>> START
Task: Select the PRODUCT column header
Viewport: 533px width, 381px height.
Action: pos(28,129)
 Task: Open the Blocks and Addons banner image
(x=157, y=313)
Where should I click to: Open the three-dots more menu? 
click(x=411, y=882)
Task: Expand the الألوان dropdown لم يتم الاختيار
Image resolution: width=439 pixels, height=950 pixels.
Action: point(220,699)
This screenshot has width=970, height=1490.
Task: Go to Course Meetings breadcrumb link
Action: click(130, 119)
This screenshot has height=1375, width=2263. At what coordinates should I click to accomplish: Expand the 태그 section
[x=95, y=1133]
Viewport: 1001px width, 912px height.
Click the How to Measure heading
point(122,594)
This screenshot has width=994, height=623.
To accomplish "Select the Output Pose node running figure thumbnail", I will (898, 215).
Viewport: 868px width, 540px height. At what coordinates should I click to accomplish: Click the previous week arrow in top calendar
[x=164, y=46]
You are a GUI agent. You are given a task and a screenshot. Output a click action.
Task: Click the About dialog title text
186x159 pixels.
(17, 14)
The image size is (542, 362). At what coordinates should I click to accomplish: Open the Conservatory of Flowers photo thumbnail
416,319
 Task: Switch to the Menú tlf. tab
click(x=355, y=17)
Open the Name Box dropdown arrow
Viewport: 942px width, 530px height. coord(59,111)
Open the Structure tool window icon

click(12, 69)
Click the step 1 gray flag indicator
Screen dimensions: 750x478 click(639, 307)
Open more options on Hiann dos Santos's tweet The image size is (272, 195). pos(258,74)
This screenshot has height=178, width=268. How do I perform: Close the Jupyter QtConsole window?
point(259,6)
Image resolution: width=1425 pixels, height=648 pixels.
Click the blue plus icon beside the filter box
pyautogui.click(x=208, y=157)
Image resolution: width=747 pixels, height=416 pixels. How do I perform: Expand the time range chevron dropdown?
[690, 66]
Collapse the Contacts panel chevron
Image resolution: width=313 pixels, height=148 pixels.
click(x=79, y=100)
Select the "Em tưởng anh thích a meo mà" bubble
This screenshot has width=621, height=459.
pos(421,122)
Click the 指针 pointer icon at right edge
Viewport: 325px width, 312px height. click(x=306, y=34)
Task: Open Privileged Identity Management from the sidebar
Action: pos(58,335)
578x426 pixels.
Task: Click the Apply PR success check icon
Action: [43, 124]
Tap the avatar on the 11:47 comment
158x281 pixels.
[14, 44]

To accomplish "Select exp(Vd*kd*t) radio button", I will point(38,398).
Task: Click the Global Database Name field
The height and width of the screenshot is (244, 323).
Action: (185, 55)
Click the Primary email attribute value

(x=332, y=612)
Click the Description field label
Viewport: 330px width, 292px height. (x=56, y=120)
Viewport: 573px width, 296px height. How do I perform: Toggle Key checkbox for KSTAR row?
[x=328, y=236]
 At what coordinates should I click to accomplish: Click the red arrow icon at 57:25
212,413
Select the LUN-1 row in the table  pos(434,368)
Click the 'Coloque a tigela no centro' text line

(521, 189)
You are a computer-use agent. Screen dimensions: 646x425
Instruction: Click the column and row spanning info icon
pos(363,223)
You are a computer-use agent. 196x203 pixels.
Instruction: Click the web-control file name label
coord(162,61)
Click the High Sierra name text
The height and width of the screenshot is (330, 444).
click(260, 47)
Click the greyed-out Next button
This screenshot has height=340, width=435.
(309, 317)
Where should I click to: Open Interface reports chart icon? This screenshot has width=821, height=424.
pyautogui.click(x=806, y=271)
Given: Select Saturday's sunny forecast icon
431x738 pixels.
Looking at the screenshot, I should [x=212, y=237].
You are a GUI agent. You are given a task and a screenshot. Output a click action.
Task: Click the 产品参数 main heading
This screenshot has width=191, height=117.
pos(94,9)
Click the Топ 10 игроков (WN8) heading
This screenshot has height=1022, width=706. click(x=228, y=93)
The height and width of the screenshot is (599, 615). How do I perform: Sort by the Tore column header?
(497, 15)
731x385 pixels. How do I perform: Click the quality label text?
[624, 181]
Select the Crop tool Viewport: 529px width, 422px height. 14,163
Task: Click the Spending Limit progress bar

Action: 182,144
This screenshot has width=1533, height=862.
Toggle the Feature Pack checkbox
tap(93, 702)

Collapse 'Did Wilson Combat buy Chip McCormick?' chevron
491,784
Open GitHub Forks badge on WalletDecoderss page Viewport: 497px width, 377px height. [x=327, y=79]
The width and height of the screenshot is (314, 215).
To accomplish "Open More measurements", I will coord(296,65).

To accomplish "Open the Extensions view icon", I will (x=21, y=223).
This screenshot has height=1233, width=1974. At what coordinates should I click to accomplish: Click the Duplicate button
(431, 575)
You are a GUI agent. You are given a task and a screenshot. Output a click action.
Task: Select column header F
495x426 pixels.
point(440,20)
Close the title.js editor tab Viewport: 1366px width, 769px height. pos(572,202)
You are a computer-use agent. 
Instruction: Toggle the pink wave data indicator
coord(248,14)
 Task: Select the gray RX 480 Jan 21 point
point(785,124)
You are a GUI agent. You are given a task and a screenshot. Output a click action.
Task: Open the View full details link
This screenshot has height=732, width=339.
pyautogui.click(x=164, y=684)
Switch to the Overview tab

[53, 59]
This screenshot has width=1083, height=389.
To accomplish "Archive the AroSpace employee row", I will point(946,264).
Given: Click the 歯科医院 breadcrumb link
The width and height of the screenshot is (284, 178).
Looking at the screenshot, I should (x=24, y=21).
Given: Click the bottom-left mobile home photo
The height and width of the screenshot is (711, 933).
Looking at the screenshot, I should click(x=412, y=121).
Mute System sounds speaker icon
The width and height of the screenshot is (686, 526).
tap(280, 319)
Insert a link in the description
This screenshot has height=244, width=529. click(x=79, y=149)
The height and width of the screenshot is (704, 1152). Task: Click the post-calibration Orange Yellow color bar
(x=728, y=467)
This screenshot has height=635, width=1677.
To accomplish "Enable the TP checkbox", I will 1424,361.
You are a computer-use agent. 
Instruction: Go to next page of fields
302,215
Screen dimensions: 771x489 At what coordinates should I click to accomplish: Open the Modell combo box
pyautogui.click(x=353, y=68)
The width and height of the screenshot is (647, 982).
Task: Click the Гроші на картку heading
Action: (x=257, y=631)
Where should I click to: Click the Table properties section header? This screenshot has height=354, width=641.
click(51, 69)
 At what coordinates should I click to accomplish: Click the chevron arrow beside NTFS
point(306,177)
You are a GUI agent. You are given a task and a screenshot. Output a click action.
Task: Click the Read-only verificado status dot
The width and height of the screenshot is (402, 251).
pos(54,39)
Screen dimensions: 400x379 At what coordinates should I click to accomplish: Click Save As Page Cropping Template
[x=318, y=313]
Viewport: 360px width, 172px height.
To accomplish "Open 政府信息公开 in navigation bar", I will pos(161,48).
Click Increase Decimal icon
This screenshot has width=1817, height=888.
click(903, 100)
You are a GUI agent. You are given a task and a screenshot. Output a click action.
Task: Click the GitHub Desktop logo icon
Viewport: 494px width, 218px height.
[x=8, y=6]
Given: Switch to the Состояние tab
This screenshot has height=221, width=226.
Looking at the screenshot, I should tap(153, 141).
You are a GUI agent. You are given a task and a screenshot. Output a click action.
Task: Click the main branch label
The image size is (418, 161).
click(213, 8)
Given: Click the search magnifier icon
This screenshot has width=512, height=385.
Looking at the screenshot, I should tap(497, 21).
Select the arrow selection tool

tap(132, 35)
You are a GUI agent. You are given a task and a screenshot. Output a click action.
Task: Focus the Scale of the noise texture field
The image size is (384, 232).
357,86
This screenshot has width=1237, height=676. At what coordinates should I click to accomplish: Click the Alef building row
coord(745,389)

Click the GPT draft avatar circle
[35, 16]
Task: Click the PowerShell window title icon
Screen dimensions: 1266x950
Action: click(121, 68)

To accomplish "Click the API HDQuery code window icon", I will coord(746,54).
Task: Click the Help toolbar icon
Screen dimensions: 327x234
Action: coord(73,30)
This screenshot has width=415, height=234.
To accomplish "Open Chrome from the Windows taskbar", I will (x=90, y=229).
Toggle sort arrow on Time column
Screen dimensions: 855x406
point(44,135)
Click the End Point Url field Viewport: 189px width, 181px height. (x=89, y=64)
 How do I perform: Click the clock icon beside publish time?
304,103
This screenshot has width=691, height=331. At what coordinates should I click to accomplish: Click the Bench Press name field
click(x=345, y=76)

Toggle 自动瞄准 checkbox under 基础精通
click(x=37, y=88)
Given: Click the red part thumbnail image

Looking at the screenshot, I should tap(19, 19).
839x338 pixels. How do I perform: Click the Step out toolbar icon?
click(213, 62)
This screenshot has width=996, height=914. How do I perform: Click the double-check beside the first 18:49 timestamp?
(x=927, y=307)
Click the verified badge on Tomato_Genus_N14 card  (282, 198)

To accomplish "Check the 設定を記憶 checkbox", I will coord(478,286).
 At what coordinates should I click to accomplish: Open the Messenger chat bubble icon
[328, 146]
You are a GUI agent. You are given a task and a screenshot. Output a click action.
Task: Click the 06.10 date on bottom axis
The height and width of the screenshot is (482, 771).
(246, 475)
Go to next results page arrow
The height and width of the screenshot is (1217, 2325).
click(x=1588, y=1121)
>> END
→ PROBLEM REQUIREMENTS
Filter the items above and copy every line that contains the word "avatar".

→ WORKED SOLUTION
Tap the avatar on the 11:47 comment
Click the GPT draft avatar circle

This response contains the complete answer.